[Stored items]
☆ ☆ ☆ ☆

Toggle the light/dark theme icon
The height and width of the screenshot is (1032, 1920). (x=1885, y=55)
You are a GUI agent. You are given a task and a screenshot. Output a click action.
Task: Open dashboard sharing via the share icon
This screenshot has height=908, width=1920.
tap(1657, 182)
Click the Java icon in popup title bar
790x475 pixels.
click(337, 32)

☆ ☆ ☆ ☆

» Work instruction
Write out each line exactly, beginning at the one with "You are a GUI" and ending at the final line of the records above, with nothing added.

» Output
You are a GUI agent. You are given a task and a screenshot. Output a click action.
Task: Open dashboard sharing via the share icon
This screenshot has height=908, width=1920.
tap(1657, 182)
Click the Java icon in popup title bar
790x475 pixels.
click(337, 32)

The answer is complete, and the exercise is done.